I'm not saying it the way Vanier did. This man is full of compassion -- it's in his every word and in his tone of voice. And what he said gave me just a glimpse of what has always puzzled me about Christianity: what is this dying on the cross thing about?

Weakness, vulnerability, and the willingness to suffer are what it's about, according to Vanier. It's the opportunity to let in another's suffering and know it as our own that allows us to become truly human.

I am reminded of something that happened to me long ago: I encountered a beggar on the street. Whereas I usually moved away in fear, this time I felt for some reason I wanted to give him money. I actually went to have coffee while I pondered this! I didn't want to give out of pity or out of an idea of what I "should" do. In the end, I decided that if I felt moved, I should give him something, just a small coin. Maybe I would find out why I wanted to do this in the doing of it.

When I dropped the quarter in his can, the man said "thank you." But it didn't feel like the "thank you" came from "over there" -- our of his mouth. It was as though the bottom fell out my mind, as though I'd fallen down an infinite well of consciousness where there wasn't any "here" and "there." Over the years, as I've experienced this in other contexts, I've come to understand it as the mind opening to the reality that we are not separate, except to the extent that our minds build a "thought barrier" to the "other." In that moment, it was as though the "thank you" came from me, but a much larger "me" than the one I usually knew myself as.

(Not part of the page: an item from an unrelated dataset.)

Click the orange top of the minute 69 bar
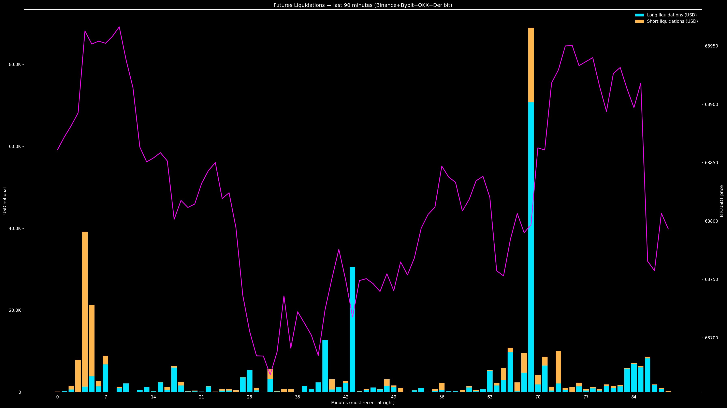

Still, even as I came the experience itself became less mysterious over the years, I always wondered why it happened specifically with this one person, a street person whom I didn't even know. I wrote to my spiritual teacher at the time about it. He responded, "YOU are a beggar." I recall not really liking that response very much. Now I'm wondering if he didn't see more deeply than I was able to follow.  It seems to have been a moment when I myself became the "poorest of the poor." I was not giving out of pity but because something in me -- not my ego or my rational mind but something deeper and purer -- responded with the universal love that comes out of the humanity we all share. This is what I heard in Jean Vanier this morning.


Sunday, March 3, 2019

Taking the teacher's words lightly

Last night I went to hear my beloved teacher, Adyashanti, talk. I hadn't seen him in person for almost two years, and still, as always, I felt such a deep appreciation for his being, so much joy in his presence.

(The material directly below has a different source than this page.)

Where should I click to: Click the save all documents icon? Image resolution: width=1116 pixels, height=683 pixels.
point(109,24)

A couple things caught my attention. He talked about the "immensity."  I actually find the word "boundless" more accurate, both in my own experience, and in terms of definition. "Immensity" implies size while "boundless" acknowledges that what we are describing is beyond measurement. For me, it's more like falling into a bottomless well -- you just go down and down and there is no bottom.

Nonetheless, words are meant to evoke, not only to denote, and in that respect "immensity" probably does the better job than "boundless." The body can feel that largeness, and I, for one, was moved deeply into that space last night as he spoke of it, as it seemed the whole room was.

Adya also talked about his experience of enlightenment as of first moving out of the body into the immensity (I'm paraphrasing, I hope correctly), and then, in time, the awake energy needing to move back into the body, to become "embodied." This has been Adya's teaching since early on, and for many years I tried to match my experience with his description.

Now I see it a little differently: We already ARE that enlightened presence. It lives us, in fact, whether we are conscious of it or not. So it makes more sense to describe what happens as the awakened energy recognizing itself as (not "in" but "as") the body, as form, as well the formless. It has never been any other way: we've just failed to notice.

The point is not to take what is said by any teacher, or anyone else, too seriously or literally. It is all just a way of trying to describe the indescribable. And when the pointers work, it's wonderful.